TASK REQUIREMENTS: Could you output the lines of the material from the one containing "Image resolution: width=1568" through the one containing "pos(489,212)", both included, as a JSON list of strings with one string per line and blank lines left out?

## begin EXCERPTED DATA

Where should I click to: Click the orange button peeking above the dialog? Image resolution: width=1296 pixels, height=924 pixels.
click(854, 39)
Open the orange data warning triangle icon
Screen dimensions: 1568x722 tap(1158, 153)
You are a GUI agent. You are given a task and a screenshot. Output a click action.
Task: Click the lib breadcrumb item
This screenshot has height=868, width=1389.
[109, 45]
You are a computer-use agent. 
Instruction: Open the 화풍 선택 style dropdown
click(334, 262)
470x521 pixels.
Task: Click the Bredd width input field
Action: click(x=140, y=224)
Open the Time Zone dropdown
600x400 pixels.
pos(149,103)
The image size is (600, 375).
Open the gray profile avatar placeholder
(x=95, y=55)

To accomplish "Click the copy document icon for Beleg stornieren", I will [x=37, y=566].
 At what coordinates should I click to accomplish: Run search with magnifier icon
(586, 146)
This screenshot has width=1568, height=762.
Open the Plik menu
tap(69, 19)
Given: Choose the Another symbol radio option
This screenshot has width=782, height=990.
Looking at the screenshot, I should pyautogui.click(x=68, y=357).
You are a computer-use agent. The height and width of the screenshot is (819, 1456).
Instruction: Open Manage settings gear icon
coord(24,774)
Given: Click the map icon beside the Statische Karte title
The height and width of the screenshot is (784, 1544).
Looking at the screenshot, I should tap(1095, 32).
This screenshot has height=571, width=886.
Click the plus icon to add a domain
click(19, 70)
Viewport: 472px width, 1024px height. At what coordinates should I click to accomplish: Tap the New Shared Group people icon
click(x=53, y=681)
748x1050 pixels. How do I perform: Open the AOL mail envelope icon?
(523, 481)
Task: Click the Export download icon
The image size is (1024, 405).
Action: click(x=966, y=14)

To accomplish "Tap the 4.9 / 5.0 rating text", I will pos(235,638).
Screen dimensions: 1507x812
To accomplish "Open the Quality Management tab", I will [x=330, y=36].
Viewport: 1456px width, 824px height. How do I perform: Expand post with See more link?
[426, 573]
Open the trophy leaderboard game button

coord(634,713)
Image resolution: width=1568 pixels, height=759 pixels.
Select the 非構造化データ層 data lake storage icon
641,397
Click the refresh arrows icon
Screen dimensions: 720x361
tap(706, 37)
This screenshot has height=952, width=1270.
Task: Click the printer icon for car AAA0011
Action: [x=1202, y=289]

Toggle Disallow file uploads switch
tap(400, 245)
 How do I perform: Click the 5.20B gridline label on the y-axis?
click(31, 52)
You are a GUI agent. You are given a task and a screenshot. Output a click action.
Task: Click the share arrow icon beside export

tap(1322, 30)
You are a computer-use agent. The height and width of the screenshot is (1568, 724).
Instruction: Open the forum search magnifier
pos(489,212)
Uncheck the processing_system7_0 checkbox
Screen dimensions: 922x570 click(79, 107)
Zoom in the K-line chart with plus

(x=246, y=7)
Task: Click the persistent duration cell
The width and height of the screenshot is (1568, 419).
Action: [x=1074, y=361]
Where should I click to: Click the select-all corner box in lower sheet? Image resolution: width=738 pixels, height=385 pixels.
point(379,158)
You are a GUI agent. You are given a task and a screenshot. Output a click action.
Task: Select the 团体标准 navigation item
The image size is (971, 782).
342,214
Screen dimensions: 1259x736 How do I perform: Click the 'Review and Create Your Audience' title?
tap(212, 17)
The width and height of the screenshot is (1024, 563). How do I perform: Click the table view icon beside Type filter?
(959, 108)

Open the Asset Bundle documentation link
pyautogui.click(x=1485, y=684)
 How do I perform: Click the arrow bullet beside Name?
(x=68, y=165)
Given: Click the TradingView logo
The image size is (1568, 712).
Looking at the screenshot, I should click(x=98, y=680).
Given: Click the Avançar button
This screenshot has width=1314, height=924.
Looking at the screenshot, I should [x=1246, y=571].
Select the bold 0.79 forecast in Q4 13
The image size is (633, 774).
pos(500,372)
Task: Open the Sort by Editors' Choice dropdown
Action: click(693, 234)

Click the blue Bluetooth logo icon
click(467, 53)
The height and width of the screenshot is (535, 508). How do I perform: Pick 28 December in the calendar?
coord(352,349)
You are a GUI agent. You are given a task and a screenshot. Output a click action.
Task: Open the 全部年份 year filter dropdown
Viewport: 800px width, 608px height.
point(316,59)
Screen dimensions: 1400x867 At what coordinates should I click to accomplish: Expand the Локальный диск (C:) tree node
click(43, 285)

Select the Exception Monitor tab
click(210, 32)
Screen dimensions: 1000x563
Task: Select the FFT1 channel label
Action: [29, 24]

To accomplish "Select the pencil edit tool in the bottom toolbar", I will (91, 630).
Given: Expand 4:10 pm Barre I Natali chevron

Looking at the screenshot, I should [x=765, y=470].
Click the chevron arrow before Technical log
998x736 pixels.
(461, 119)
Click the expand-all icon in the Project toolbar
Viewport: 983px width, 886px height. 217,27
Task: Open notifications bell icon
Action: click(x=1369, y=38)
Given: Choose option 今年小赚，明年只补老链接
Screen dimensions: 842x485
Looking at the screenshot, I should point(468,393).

## end EXCERPTED DATA

SOLUTION FOR THIS PROBLEM:
[
  "Image resolution: width=1568 pixels, height=759 pixels.",
  "Select the 非構造化データ層 data lake storage icon",
  "641,397",
  "Click the refresh arrows icon",
  "Screen dimensions: 720x361",
  "tap(706, 37)",
  "This screenshot has height=952, width=1270.",
  "Task: Click the printer icon for car AAA0011",
  "Action: [x=1202, y=289]",
  "Toggle Disallow file uploads switch",
  "tap(400, 245)",
  " How do I perform: Click the 5.20B gridline label on the y-axis?",
  "click(31, 52)",
  "You are a GUI agent. You are given a task and a screenshot. Output a click action.",
  "Task: Click the share arrow icon beside export",
  "tap(1322, 30)",
  "You are a computer-use agent. The height and width of the screenshot is (1568, 724).",
  "Instruction: Open the forum search magnifier",
  "pos(489,212)"
]